創業100年を超える老舗店などでは「秘伝のタレ」として、創業当初から継ぎ足しのたれが多く使われています。このようなたれはタンパク質や脂質であるうなぎの旨みが長く蓄積されているため腐敗しやすいのではないかと思われがちです。このうなぎのたれが腐らない理由として挙げられる大きなものが「塩分」や「糖分」。塩分や糖分が成分中に多く含まれると、細菌が活動するために必要となる水分が奪われるため、腐敗しにくくなると言われています。うなぎのたれは醤油や味醂などをベースとしているので成分的にも腐敗しにくいもの。
また、うなぎのたれを継ぎ足しによって使い続けるということは、老舗店であれば特にたれの入れ替わりも必然的に行われています。このことによって100年以上使用しているとは言え、実際には古いたれが残っているというものではなく、長年うなぎの旨みや風味が残っている状態とも言えます。
また、老舗店ではたれの継ぎ足しの際にも衛生面において細心の注意を払っており、たれを濾したり新しいたれへの火入れはもちろん、たれを入れる容器はその都度煮沸消毒をしています。このような衛生面への注意を払いながらたれを使い続けることによって「老舗の味」が受け継がれていると言えるでしょう。
腐敗しないもう一つの理由は?
しかし塩分が成分を腐敗させにくくする配合量とは10パーセント以上のもの。うなぎのたれには8パーセント程しか塩分が入っていないと言われているのにかびたり腐敗しないという理由には、うなぎのたれならではの使用方法が大きく関わっています。うなぎのかば焼きを作る際には熱したうなぎを直接たれにくぐらせて焼きますが、この作業の中でたれはその都度低温殺菌されている状態になっています。
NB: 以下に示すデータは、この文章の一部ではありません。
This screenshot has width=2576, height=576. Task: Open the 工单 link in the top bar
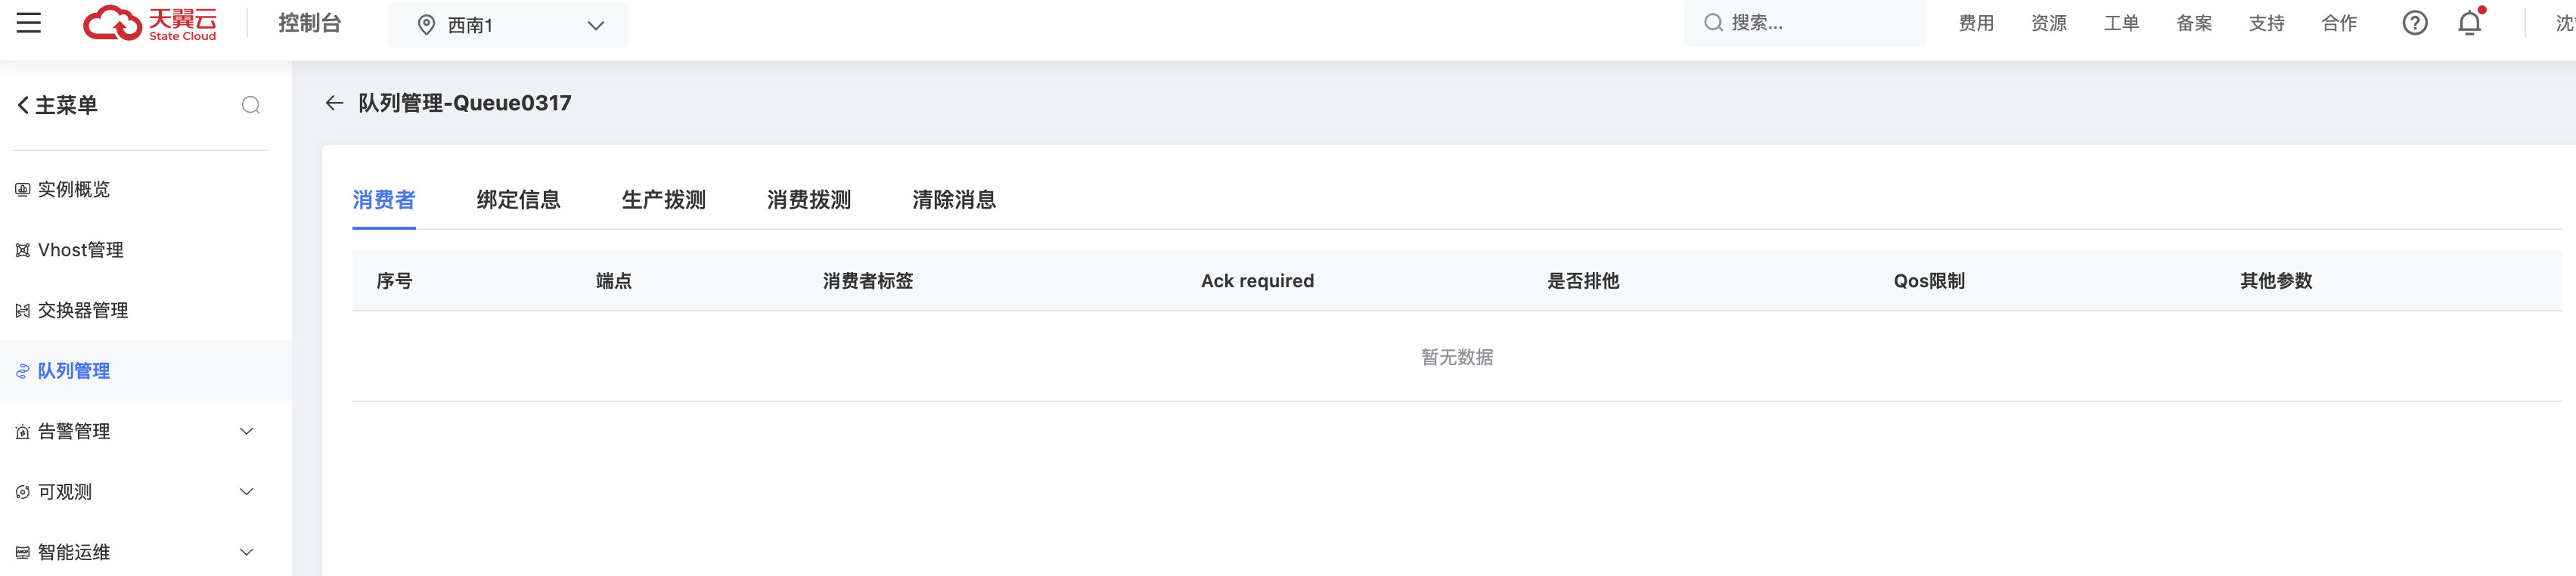2121,23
低温殺菌は62度以上の温度を持続させることで成立する方法ですが、老舗店などでは一日のうちにかば焼きを焼く頻度が高くなるため、この状態を持続させることができるのです。また、うなぎをくぐらせるという作業は、たれの中を撹拌させるという作業も生み出します。この撹拌作業と共にたれの中をまんべんなく低温殺菌することによって、熟成された味を作りつつ腐敗させないようにしていると言えるでしょう。
一方、家庭では毎日うなぎのかば焼きを作ることがないため、低温殺菌の状態を作り出すことは難しく、長い間うなぎのたれを保存しつつ腐敗を防止することにはそれほど利点がありません。老舗店ならではの環境と作業率が秘伝のたれを腐敗させず、熟成させていると言っていいでしょう。